- **SHORT EXERCISE**
Which lines in the listing below contain the word "card"? Pull out each of those lines and copy it in full.

- **MATERIALS PROVIDED**
○ ○ ○ ○ ○

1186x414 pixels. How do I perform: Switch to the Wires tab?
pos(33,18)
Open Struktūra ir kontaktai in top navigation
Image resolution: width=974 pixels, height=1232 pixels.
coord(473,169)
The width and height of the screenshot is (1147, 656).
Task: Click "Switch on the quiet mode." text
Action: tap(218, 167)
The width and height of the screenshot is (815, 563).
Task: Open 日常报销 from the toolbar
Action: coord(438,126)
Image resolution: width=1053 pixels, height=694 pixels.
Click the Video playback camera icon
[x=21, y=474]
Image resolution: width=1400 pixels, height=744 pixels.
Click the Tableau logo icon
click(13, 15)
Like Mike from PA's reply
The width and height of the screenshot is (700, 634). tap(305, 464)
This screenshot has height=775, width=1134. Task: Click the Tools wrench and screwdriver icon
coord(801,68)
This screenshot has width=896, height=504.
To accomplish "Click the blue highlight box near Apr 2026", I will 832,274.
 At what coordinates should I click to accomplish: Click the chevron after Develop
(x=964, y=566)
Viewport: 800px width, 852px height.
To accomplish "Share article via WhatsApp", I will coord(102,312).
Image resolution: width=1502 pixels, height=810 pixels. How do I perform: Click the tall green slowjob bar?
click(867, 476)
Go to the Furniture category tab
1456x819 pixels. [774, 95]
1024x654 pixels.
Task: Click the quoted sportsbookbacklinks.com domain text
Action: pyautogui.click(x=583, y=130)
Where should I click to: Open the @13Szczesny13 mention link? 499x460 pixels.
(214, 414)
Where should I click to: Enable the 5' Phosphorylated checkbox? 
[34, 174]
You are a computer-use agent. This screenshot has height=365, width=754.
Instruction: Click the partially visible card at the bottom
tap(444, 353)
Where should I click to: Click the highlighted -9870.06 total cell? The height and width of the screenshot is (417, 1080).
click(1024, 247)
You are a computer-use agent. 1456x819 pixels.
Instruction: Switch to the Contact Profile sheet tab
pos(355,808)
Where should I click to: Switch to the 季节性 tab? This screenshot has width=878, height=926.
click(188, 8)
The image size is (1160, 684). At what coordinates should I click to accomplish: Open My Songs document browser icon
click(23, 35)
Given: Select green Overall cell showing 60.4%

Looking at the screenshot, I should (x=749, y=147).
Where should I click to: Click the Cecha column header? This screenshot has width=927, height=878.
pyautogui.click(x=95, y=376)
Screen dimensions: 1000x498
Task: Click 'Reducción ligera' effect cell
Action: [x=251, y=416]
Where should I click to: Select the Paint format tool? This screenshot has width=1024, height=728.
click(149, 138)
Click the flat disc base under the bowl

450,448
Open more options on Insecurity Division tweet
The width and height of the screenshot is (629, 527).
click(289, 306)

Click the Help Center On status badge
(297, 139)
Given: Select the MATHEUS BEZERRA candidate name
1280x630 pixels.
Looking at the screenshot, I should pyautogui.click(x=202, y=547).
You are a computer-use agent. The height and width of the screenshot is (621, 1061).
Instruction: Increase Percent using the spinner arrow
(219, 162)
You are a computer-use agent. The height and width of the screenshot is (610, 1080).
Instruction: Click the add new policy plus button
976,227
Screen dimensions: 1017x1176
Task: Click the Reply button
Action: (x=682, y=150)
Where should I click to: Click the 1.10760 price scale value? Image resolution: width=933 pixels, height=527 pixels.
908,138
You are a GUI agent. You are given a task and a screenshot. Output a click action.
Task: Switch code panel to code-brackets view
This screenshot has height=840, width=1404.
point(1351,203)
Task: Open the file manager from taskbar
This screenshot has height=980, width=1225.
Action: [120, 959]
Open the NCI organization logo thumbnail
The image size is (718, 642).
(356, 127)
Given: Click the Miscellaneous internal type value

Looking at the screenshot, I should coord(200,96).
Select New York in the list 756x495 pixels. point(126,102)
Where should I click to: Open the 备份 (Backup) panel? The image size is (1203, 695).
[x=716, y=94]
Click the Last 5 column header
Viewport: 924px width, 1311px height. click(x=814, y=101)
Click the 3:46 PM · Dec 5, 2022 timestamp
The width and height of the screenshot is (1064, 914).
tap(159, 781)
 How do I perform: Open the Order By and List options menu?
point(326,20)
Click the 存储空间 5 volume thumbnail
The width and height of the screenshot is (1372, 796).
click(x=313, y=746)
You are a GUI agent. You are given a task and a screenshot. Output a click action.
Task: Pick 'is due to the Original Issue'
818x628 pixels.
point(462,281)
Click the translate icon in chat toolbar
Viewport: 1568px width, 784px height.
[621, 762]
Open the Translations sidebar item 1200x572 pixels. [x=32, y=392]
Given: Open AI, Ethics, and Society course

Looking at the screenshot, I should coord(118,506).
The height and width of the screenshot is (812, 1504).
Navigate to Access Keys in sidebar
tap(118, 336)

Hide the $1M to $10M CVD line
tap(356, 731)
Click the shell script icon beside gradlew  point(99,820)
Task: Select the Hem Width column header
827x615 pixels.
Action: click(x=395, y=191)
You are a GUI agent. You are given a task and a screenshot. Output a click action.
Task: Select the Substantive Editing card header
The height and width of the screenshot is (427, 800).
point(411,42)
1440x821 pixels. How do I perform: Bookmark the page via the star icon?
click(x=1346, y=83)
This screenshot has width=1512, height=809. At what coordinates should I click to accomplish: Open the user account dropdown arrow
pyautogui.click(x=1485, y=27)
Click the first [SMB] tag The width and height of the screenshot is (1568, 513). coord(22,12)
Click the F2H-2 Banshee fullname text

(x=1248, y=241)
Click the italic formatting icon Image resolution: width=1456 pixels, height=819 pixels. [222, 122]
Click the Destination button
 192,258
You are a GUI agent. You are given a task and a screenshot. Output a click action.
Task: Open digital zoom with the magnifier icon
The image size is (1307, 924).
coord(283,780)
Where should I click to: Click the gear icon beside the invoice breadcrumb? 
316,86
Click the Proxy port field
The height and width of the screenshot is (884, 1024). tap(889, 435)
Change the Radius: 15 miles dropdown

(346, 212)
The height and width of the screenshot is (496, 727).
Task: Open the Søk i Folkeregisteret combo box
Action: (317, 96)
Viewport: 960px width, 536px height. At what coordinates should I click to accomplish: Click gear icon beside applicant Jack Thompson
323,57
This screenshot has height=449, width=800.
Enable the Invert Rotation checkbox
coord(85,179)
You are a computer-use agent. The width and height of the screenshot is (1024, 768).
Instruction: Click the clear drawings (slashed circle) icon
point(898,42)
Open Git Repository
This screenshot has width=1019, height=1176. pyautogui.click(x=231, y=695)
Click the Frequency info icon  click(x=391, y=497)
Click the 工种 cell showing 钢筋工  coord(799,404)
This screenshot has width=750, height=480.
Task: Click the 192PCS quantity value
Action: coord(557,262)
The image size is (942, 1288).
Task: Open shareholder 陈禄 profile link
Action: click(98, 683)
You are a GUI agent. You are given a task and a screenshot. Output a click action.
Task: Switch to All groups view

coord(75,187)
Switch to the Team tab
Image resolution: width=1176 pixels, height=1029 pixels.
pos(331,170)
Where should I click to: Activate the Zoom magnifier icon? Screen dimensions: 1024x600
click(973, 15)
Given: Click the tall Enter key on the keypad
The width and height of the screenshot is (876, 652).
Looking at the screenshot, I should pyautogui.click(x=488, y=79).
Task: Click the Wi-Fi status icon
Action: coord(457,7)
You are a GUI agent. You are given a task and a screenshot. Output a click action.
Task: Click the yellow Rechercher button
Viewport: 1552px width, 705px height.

○ ○ ○ ○ ○

- **RESPONSE TO THIS TASK**
Instruction: Click the partially visible card at the bottom
Task: Select the Substantive Editing card header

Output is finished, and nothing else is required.